When I talk to lawyers, often I don't really understand what they are trying to say. Sometimes I would speak to different companies and they would give me the quotes that would be so different.
The value of Lexoo comes in the additional independent advice on top of the quotes.Lexoo tells you, "Hey, here is the list of lawyers that we know are good at this stuff. These are their quotes and here is why we think these ones are going to charge £3,000 and another wants to charge £10,000." This really, really helps.
Lexoo helps startups for two reasons. First, startups are usually very price-conscious so the idea of getting quotes for the job from Lexoo helps so that when you call a lawyer, they will be able to talk to you over the phone and the quote won’t be, "Well I charge £400 per hour”; “How many hours will it take?”; “Well it depends." Then you've got this huge commitment, it's like a blank cheque or it feels that way. Lexoo gives a very good estimate of how much it's going to cost.
Founders often have little experience of dealing with lawyers in general. In a large company, you can probably go to the legal department and say, "Hey, I need to talk to a specialist lawyer." They would say, "Okay, I've got three names off the top of my head and they have a relationship with our firm." Then you don't have a problem and you don't worry as much about the cost. In a small company, when you need someone with specific descriptions, Lexoo really helps."
Adam is a specialist business lawyer on Lexoo. As well as advising clients on their contractual arrangements as part of his current practice throughout the past 7 years, he previously worked as a commercial lawyer for Orange for 7 years. Prior to that he worked as Dyson’s sole commercial and intellectual property lawyer, having previously had a grounding in commercial contracts at Richards Butler (now Reed Smith), a major international law firm in London.
“I do intellectual property work. That could be anything from starting and negotiating a complex international sale and purchase agreement through to advising a startup on intellectual property issues regarding a new music service, through to very straightforward things like drafting sets of terms and conditions and privacy policies for people.
I started in a big firm in the city of London. Then fairly quickly realized that wasn't for me, so I went to work as a lawyer within a company, as opposed to a law firm. I worked for about 8 years for Orange, the mobile phone company. After a while, I don't know, I just wanted to work with something that was a bit more mine, I suppose. Be master of my own little tug boat. So I made the jump and started to set up my own practice.
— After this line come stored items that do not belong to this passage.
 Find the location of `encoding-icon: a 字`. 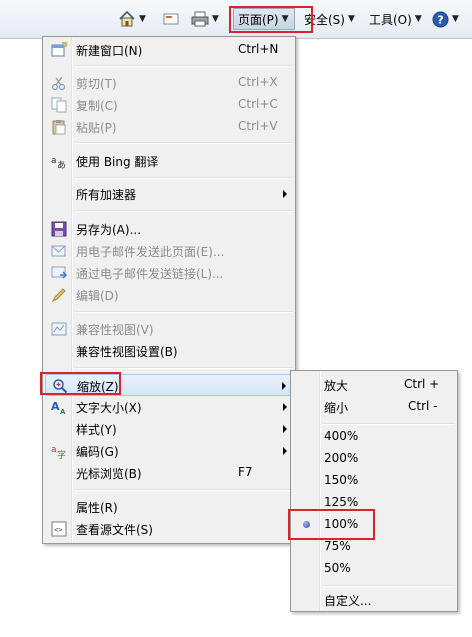

encoding-icon: a 字 is located at coordinates (58, 452).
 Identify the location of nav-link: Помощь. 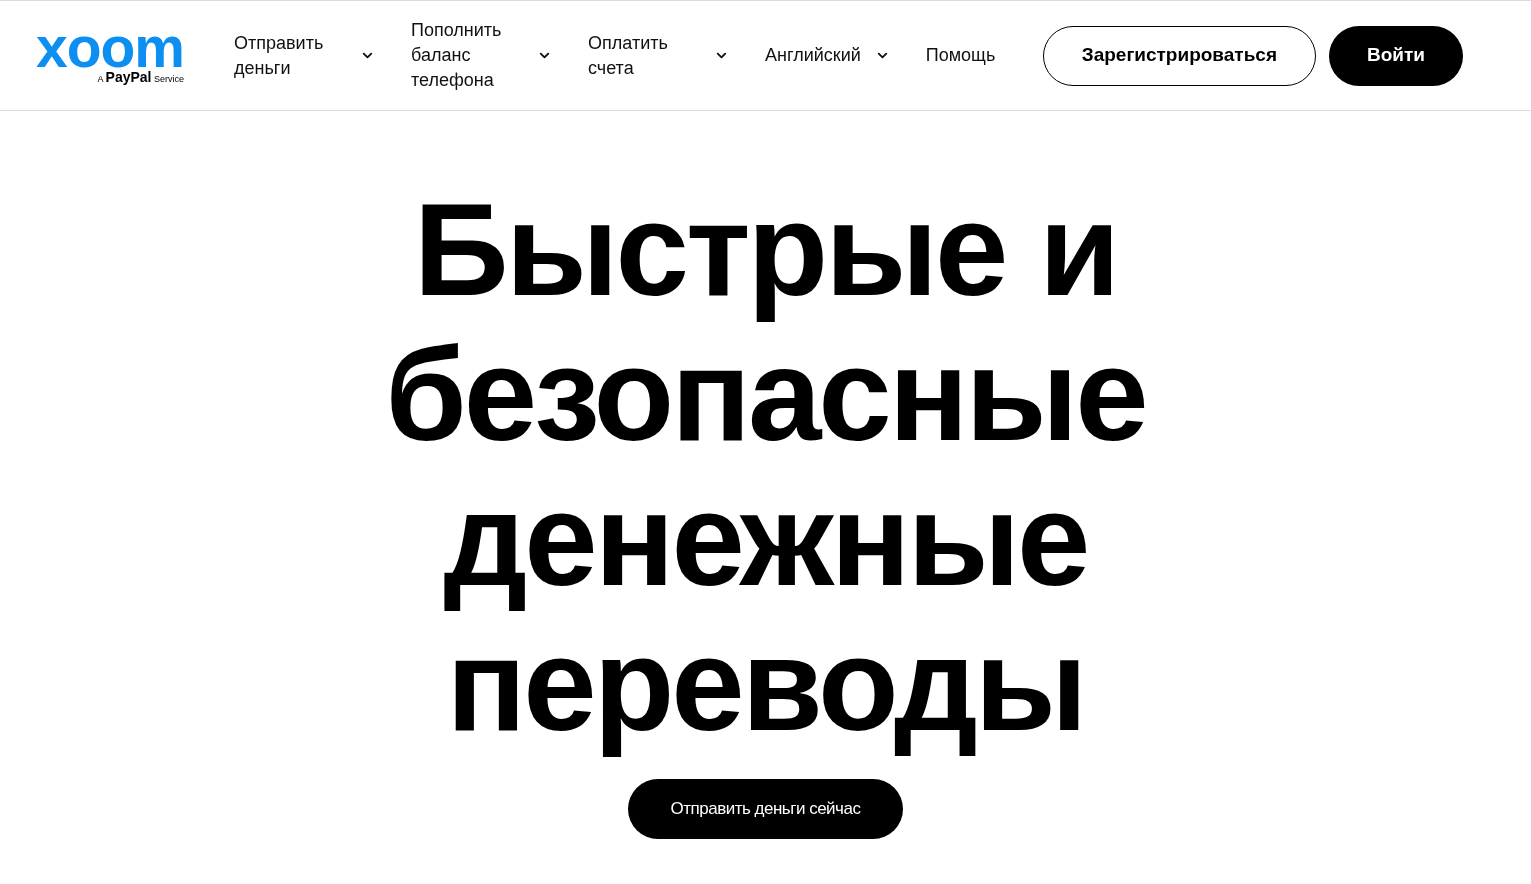
(960, 56).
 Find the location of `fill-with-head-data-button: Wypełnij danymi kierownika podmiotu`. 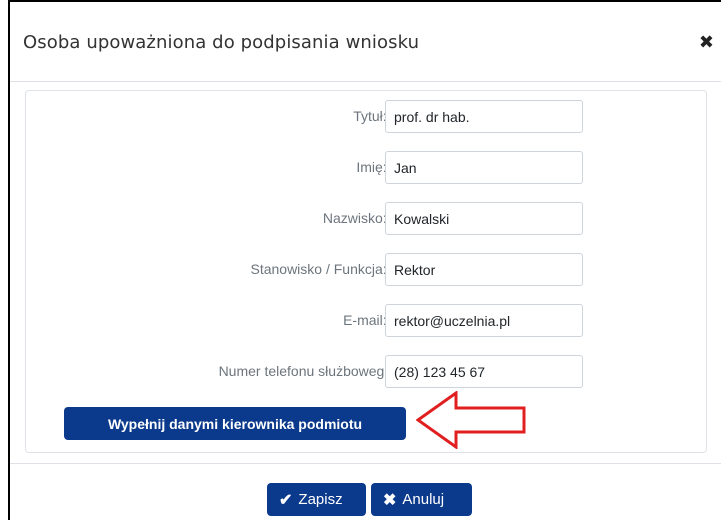

fill-with-head-data-button: Wypełnij danymi kierownika podmiotu is located at coordinates (235, 424).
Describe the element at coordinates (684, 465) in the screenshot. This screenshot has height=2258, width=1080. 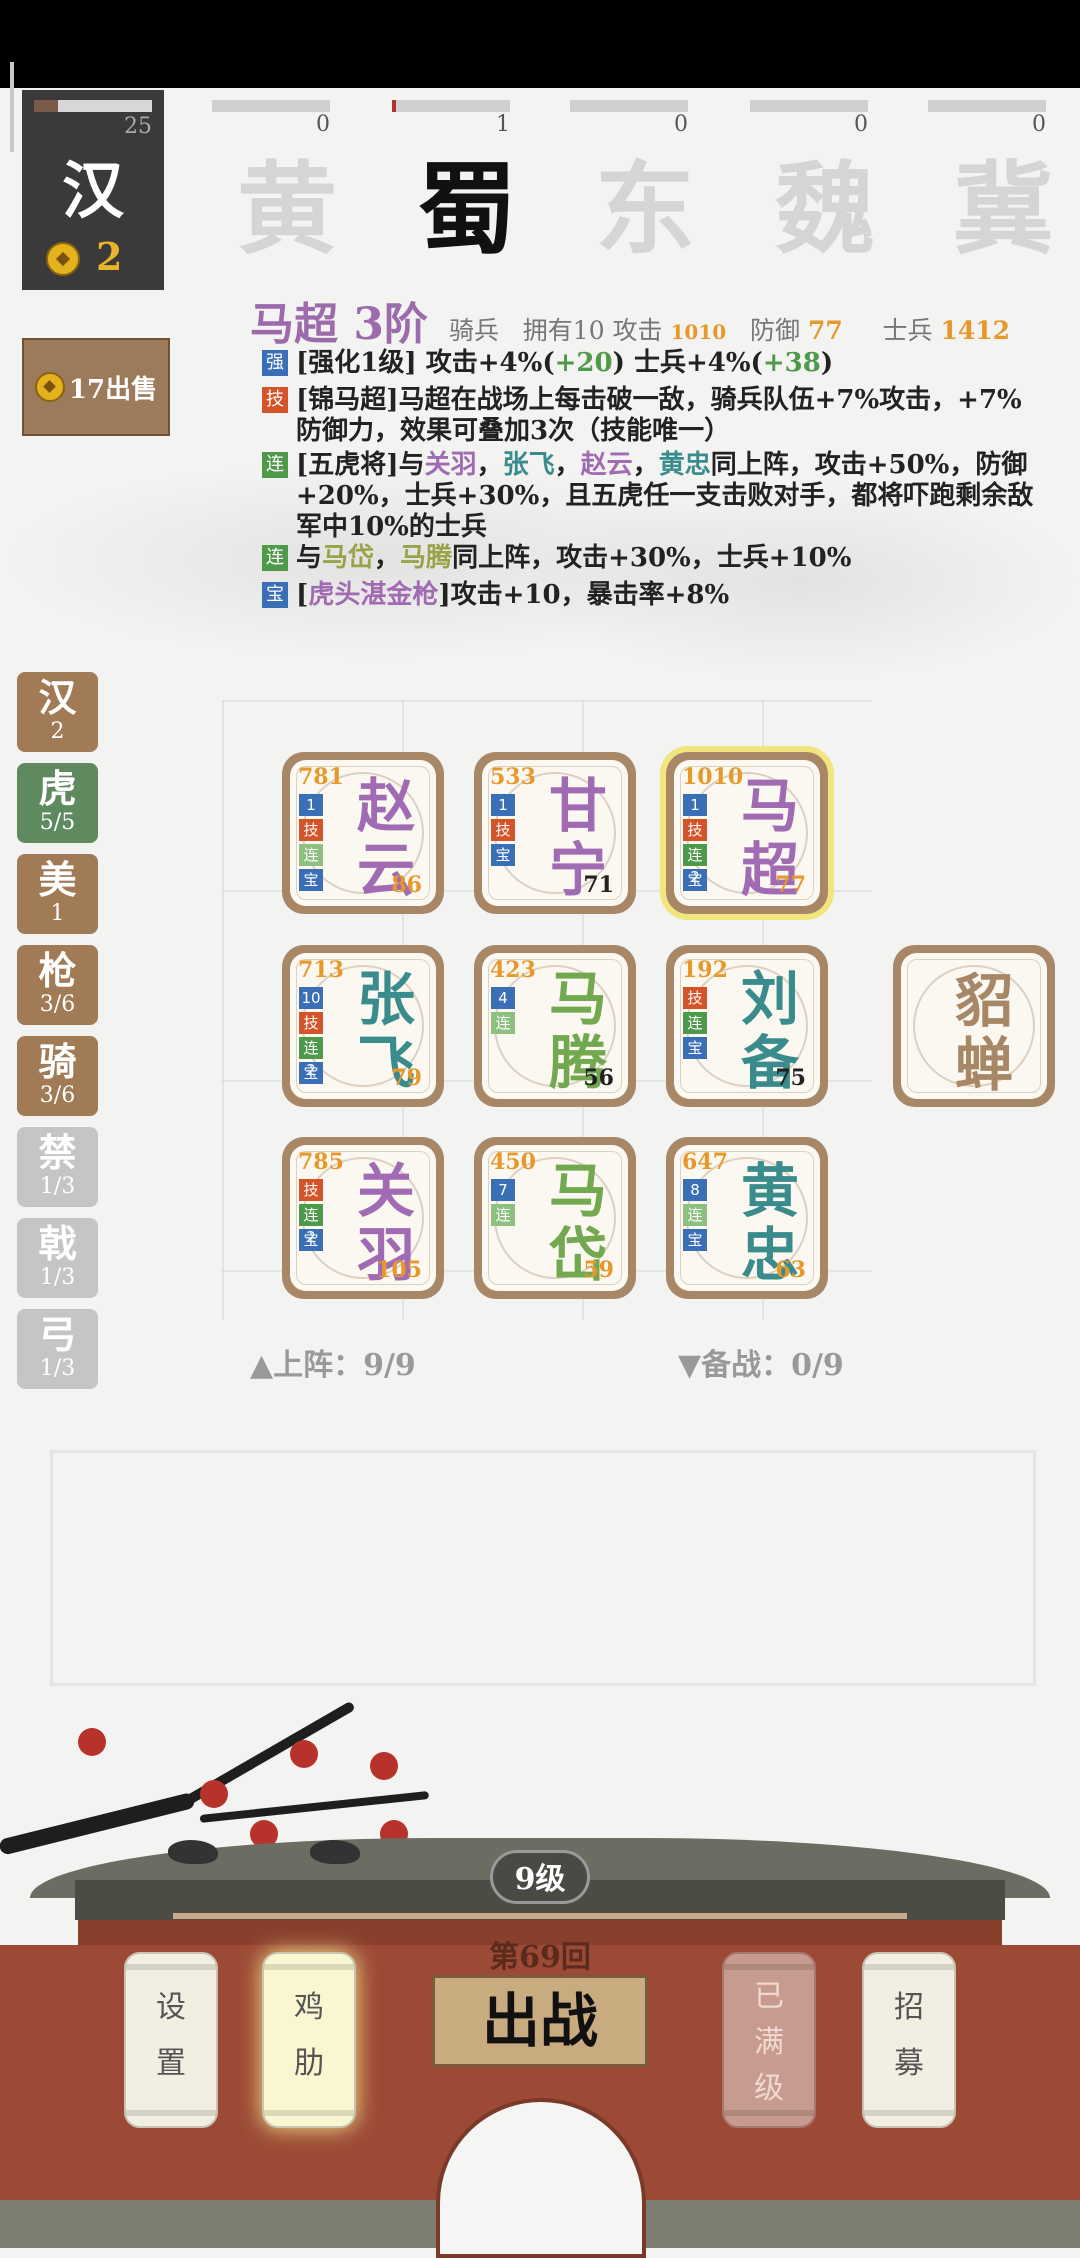
I see `trait-hero-name: 黄忠` at that location.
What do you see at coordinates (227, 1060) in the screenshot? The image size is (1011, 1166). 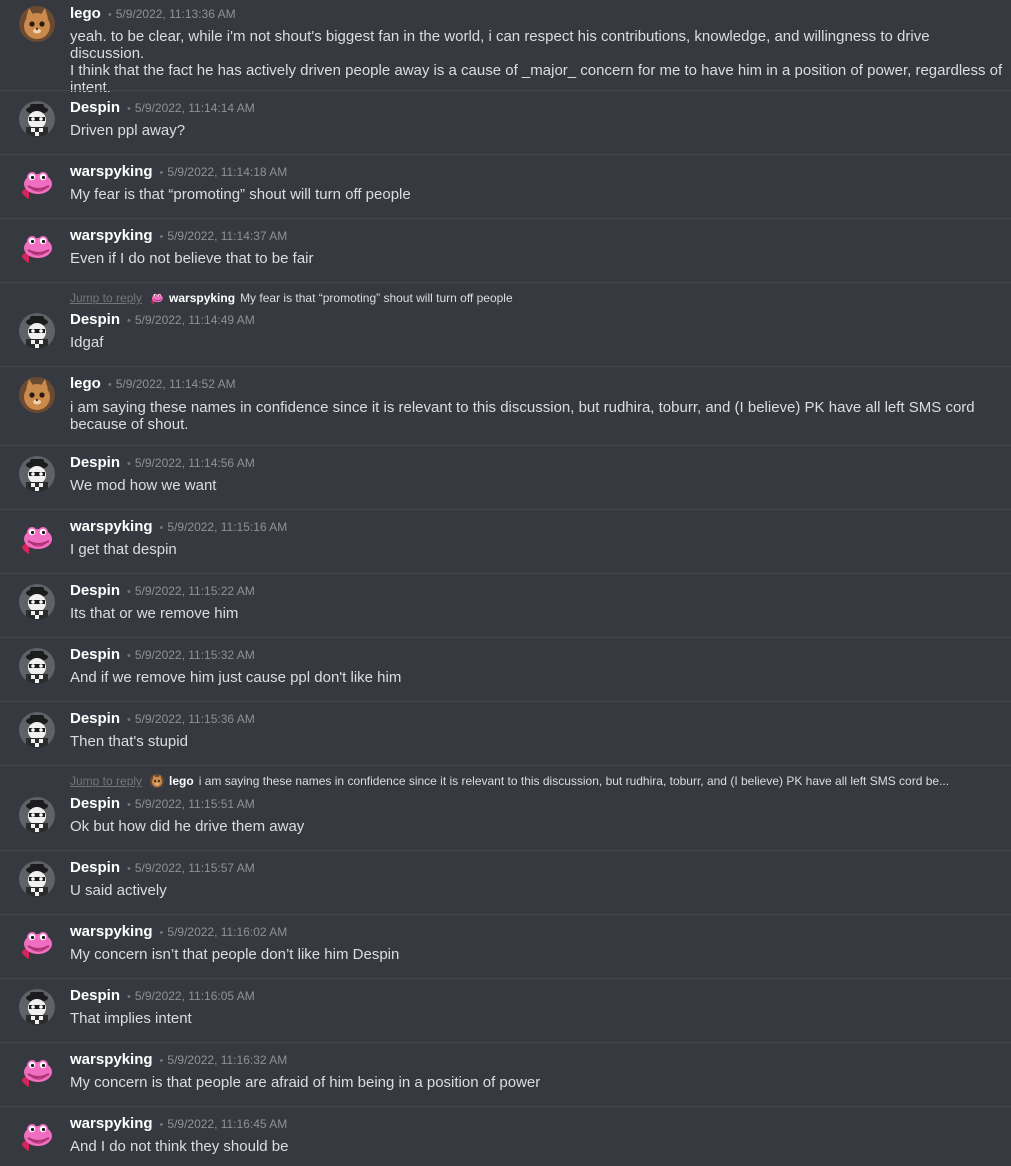 I see `timestamp: 5/9/2022, 11:16:32 AM` at bounding box center [227, 1060].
The thing I've really been enjoying working with startups is the energy, the inspiration, the can-do spirit, and the fact that they'll challenge me. They've got a product or a service that they're trying to make succeed in the market, and they want someone to help them through the common series of legal challenges in order to do that.
I love putting the gray matter and my experience to work, to get them to a good resolution. I'm inspired by them, I regularly am. I come home at the end of the day and tell my wife about some great new Lexoo job I was working on, and telling her all about what great new product it is. I feel like I've really added some value there to them. I try and be responsive. I try and bring novel approaches. I think it's always good if a lawyer can bring to a situation an approach of, "Yes, we can do this if," rather than, "No, we can't."
I think that's particularly important when you're dealing with startup businesses who are trying to maybe challenge status quos at some point. There's an energy and a charge about it that is almost unique to that kind of small, energetic, upcoming business.
I think people like me and other lawyers on the platform, we've really got something to give small businesses who are starting out. There's the obvious point that we've got the experience, but we haven't got the fleet of secretaries, we haven't got the oak-panelled library, so our overheads are quite small.”